Majority of nations and peoples want peace, not war

For the first time in its 71 year history, the United Nations General Assembly committee voted on October 28, to launch negotiations on a new treaty banning nuclear weapons. 

The resolution was presented by Austria, Ireland, Mexico, Nigeria, South Africa and Brazil. The US and other major nuclear power lobbied for several weeks before this, to pressurize other countries to oppose the treaty banning nuclear weapons. Despite their efforts, the resolution was adopted by a vote of 123 to 38, with 16 abstentions.

Four out of the five UN Security Council nuclear powers — Britain, France, Russia, and the US — voted against the resolution. China abstained, as did India and Pakistan. Japan, the first victim of the atom bomb, whose people have persistently campaigned against the use of nuclear weapons, voted against resolution to ban nuclear weapons. Israel, which is itself a major nuclear power, also abstained as did South Korea, claiming nuclear threat from North Korea. However, it is noteworthy that North Korea, whose nuclear program the imperialist powers constantly denounce and portray as a “big threat to world peace”, voted in favour of the resolution to ban nuclear weapons.

Expressing deep concern over the “catastrophic humanitarian consequences of any use of nuclear weapons”, the resolution provides for negotiations to begin in March next year on the new treaty.

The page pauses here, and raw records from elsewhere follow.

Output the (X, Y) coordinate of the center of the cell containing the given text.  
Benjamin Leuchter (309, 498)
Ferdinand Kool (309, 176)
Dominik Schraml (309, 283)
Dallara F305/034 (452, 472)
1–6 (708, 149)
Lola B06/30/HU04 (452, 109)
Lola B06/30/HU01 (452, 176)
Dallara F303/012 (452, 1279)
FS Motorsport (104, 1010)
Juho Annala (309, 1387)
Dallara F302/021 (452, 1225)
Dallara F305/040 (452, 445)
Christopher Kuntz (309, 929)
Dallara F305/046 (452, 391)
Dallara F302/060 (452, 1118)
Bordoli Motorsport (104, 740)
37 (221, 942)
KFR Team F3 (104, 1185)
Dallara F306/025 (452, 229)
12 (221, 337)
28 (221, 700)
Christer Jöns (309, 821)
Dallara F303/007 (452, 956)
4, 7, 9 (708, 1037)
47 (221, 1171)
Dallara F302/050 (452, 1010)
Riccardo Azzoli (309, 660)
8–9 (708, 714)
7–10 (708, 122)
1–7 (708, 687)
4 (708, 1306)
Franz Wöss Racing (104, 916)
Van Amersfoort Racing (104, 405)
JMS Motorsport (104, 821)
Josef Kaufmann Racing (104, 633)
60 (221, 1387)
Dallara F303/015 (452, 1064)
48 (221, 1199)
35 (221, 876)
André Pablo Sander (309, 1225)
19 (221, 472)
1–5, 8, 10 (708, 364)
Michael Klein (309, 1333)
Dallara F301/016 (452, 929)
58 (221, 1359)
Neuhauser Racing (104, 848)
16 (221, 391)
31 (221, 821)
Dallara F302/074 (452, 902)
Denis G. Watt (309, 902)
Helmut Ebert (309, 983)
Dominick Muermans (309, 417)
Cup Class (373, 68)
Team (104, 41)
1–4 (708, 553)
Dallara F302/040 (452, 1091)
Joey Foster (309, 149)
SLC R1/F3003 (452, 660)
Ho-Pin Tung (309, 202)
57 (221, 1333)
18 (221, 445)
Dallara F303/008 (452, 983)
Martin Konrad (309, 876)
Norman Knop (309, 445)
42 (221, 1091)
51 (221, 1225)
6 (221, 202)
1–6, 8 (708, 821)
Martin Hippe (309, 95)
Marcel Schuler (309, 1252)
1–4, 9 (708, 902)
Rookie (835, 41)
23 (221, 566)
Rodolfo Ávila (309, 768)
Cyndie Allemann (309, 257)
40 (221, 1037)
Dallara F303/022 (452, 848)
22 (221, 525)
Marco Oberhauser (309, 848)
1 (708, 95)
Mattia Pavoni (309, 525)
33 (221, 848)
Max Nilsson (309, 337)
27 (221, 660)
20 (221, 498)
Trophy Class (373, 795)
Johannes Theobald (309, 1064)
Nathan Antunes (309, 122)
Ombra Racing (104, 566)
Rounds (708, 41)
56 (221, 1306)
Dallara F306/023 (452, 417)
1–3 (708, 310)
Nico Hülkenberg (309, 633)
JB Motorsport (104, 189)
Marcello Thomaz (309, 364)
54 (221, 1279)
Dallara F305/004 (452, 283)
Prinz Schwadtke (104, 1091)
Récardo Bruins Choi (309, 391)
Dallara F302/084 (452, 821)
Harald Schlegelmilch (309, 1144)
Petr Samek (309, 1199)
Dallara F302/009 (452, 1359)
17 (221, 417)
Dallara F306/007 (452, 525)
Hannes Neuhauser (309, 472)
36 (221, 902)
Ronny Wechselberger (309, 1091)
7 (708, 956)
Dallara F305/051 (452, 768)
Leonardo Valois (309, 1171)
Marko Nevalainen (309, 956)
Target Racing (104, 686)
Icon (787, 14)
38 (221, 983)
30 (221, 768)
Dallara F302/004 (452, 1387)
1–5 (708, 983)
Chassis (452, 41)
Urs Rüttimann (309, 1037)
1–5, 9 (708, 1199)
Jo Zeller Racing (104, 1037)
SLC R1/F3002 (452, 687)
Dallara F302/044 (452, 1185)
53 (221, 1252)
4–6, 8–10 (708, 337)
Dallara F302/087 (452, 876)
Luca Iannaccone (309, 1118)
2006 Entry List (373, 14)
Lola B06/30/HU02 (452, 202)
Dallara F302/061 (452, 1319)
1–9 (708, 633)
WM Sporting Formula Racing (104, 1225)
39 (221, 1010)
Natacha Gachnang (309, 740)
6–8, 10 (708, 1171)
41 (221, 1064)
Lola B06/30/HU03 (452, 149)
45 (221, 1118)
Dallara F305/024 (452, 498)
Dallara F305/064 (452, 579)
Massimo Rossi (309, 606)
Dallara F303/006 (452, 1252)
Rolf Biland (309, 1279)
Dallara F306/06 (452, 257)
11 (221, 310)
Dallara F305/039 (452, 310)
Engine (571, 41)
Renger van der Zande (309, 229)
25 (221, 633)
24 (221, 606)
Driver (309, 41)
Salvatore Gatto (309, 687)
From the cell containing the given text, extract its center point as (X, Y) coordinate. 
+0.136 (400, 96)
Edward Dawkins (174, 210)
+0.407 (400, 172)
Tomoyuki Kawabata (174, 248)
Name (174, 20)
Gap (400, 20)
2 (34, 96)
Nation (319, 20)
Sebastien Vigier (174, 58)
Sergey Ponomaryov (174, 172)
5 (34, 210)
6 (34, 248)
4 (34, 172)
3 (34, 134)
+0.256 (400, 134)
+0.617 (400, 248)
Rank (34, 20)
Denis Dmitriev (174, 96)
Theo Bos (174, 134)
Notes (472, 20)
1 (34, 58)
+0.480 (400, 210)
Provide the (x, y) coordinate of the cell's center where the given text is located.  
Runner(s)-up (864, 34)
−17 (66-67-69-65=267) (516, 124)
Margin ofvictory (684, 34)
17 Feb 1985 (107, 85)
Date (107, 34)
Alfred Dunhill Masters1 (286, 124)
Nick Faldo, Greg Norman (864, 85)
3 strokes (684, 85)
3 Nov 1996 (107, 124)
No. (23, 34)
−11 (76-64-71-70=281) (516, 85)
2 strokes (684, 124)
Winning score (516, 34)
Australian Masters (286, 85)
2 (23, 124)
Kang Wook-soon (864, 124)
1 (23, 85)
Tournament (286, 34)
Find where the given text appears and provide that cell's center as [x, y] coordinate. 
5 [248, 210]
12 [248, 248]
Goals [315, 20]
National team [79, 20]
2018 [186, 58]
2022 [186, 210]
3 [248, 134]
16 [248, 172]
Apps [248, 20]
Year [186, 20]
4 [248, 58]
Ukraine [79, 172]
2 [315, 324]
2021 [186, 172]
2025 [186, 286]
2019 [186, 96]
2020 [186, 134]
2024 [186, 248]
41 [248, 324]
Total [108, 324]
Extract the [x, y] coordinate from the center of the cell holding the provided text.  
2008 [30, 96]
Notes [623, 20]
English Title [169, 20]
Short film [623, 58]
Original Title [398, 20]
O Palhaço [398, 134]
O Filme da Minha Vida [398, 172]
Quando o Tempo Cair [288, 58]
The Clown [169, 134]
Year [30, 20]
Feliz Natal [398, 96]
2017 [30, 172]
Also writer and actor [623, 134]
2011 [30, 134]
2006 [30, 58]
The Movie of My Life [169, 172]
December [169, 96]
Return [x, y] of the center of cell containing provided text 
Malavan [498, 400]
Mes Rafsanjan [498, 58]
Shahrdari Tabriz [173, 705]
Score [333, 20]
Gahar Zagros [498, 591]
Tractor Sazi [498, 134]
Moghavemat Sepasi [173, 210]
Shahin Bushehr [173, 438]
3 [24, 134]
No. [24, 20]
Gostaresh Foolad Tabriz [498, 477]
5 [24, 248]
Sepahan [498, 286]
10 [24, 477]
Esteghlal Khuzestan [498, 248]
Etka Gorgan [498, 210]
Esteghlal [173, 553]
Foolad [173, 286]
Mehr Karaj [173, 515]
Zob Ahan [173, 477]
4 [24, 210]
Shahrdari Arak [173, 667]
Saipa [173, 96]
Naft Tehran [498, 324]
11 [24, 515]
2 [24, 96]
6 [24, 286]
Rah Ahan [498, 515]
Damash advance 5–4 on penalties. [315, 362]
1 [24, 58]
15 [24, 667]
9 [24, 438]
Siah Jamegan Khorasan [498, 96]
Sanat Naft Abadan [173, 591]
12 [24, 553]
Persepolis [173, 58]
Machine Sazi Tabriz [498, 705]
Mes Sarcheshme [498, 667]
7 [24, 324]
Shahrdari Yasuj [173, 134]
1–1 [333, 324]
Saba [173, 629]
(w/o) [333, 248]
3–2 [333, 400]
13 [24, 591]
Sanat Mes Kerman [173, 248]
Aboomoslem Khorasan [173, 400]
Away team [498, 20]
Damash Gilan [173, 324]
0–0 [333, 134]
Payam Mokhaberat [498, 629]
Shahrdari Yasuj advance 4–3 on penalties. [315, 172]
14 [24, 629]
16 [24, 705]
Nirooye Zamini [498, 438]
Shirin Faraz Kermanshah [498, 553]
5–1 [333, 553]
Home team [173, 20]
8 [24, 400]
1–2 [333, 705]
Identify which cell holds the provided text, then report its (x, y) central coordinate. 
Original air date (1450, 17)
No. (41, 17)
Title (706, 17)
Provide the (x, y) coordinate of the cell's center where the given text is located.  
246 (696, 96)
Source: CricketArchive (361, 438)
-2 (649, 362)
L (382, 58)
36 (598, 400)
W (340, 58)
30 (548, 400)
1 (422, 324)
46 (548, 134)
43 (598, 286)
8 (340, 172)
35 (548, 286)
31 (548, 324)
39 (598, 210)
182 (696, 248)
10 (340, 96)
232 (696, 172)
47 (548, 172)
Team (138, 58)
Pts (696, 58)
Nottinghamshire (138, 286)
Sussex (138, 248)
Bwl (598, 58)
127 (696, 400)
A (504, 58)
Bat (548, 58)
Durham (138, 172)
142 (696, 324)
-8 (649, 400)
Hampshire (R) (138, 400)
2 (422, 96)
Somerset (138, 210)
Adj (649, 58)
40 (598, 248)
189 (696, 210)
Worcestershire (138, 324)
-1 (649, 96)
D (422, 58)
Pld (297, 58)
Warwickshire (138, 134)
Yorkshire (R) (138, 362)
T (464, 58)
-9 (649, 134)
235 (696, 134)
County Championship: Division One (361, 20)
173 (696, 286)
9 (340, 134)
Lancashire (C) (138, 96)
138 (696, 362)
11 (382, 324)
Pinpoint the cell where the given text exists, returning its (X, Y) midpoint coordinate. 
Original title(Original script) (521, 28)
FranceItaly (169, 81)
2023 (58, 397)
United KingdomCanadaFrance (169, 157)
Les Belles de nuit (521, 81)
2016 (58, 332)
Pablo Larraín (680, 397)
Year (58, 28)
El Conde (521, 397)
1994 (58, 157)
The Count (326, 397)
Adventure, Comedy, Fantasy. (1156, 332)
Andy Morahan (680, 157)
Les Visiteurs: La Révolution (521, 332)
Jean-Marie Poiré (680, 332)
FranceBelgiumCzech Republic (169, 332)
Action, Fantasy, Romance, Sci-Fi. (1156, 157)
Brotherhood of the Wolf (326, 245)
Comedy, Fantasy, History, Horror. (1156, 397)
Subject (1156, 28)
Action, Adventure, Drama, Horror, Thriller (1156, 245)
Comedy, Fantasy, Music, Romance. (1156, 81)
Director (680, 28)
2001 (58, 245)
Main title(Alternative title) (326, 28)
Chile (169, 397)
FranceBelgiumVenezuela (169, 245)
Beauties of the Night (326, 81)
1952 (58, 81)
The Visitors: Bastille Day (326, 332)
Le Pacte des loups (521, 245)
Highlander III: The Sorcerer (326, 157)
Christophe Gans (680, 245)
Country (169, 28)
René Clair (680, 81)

The resolution is expected to go to the full General Assembly for a vote in late November or early December this year.

The Obama administration of the US vehemently opposed the UN resolution and put utmost pressure on other countries, particularly its allies, to vote ‘no’. Ambassador Robert Wood, the U.S. special representative to the UN Conference on Disarmament in Geneva, openly questioned “How can a state that relies on nuclear weapons for its security possibly join a negotiation meant to stigmatize and eliminate them?”, and declared that “the ban treaty runs the risk of undermining regional security.”

The vote on this resolution clearly shows that several of the major imperialist powers – the UN Security Council members and others – are feverishly stocking up their nuclear as well as non-nuclear arsenal and preparing for war. That is why they are opposed to any ban on nuclear weapons. The Indian ruling class, as part of its drive to sit at the high table with the leading imperialist powers of the world, is also trying to build up its nuclear might and entering into negotiations with some of the world’s leading nuclear powers. The vote in favour of the resolution by the majority of nations shows that people all over the world are overwhelmingly opposed to the war preparations and war mongering of the imperialist powers, to the threat of nuclear war and devastation of the present and future generations.